_Stated exercise:_
Rewrite the entries below as a numbered list, skipping blank lines and leaving out the pictures.

(Rows on where targets appear)
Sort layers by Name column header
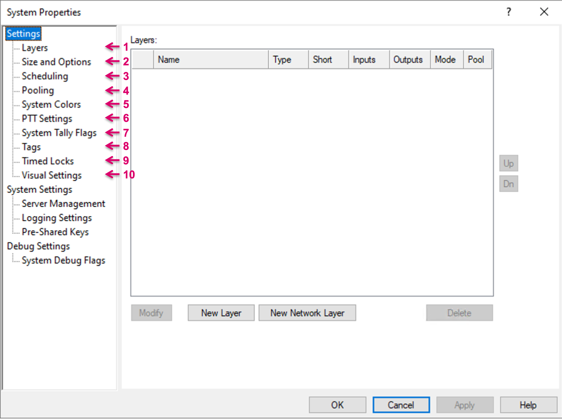Viewport: 562px width, 419px height. [x=211, y=60]
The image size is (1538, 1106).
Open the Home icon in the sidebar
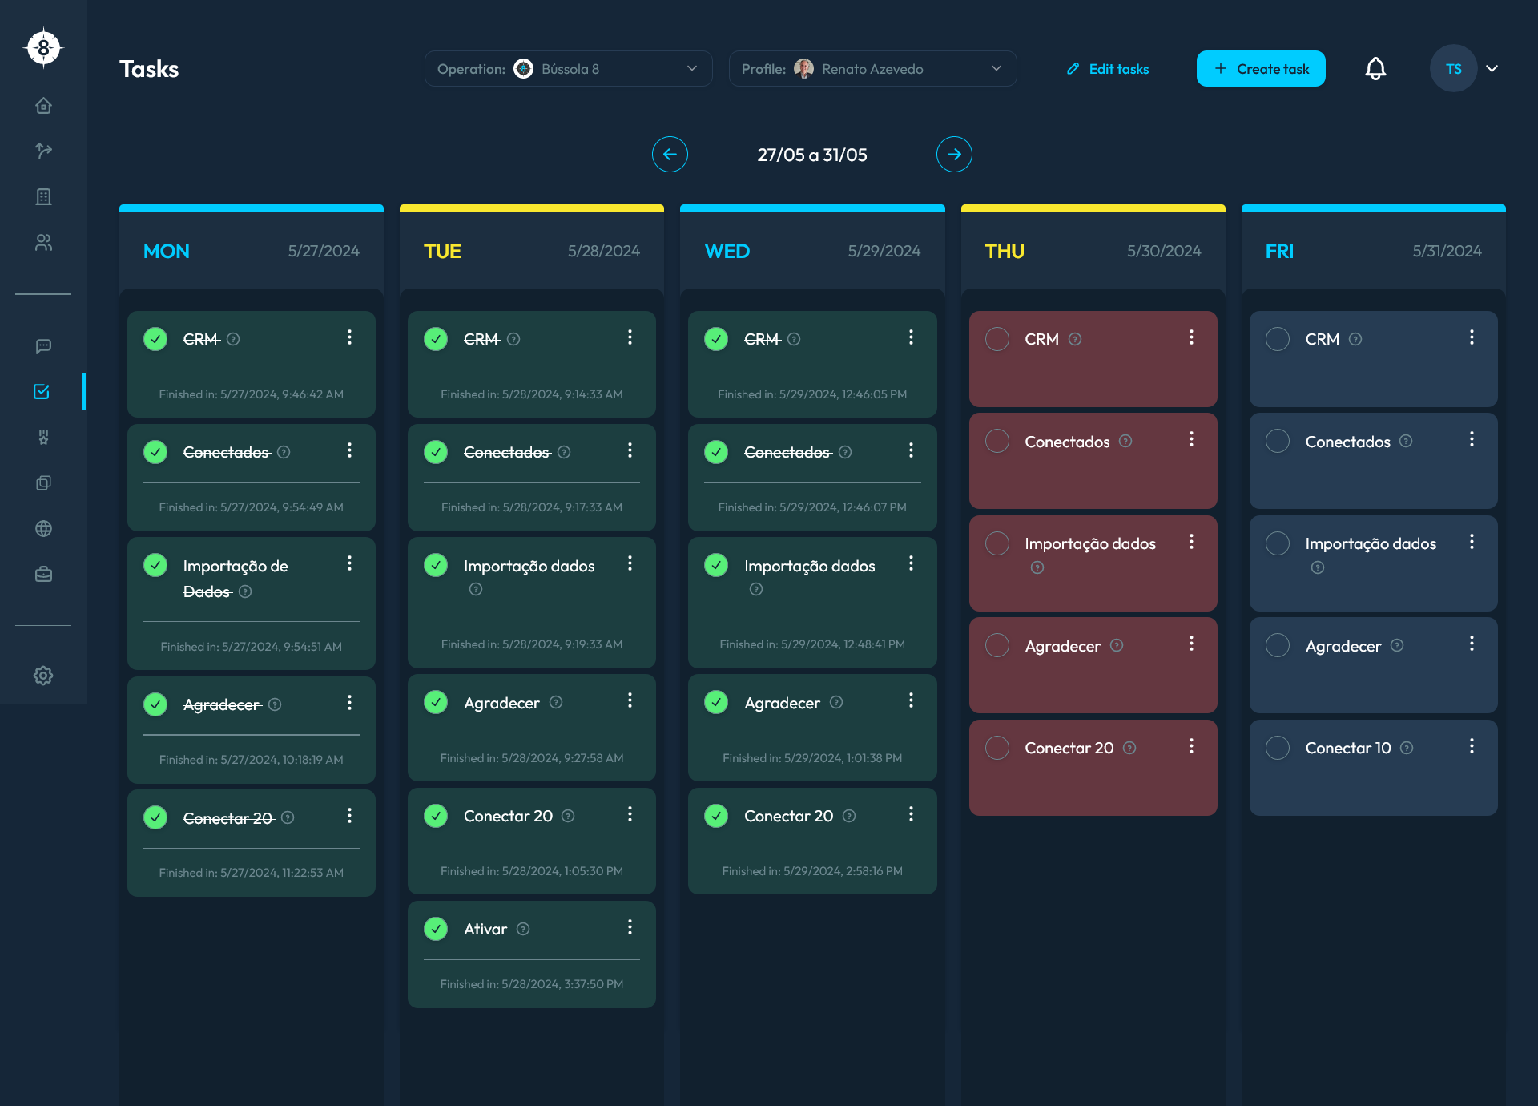[x=43, y=105]
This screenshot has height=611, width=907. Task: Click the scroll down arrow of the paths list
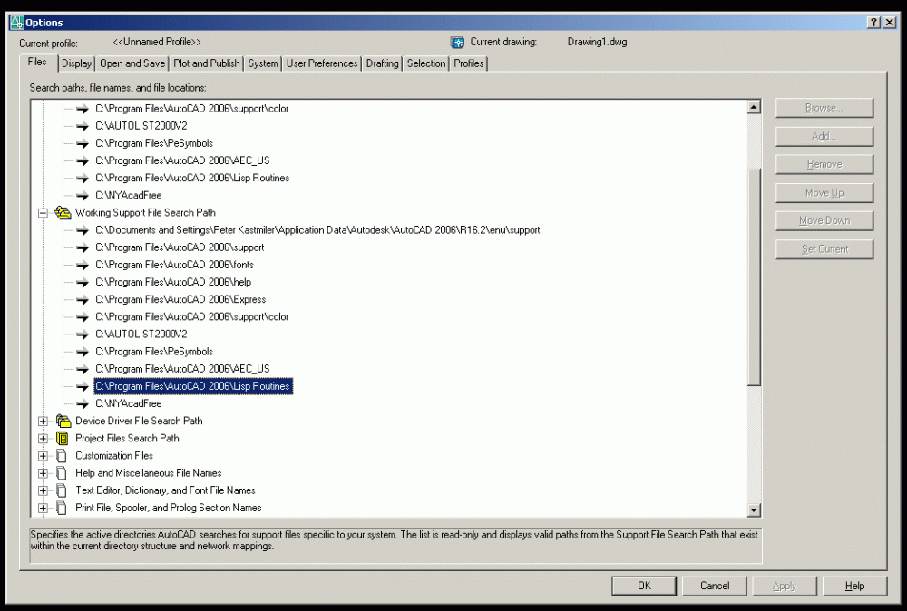tap(754, 510)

_Reply:_
1. Sort layers by Name column header
2. Viewport: 562px width, 419px height. [x=211, y=60]
3. The image size is (1538, 1106).
4. Open the Home icon in the sidebar
5. [x=43, y=105]
6. This screenshot has height=611, width=907. Task: Click the scroll down arrow of the paths list
7. tap(754, 510)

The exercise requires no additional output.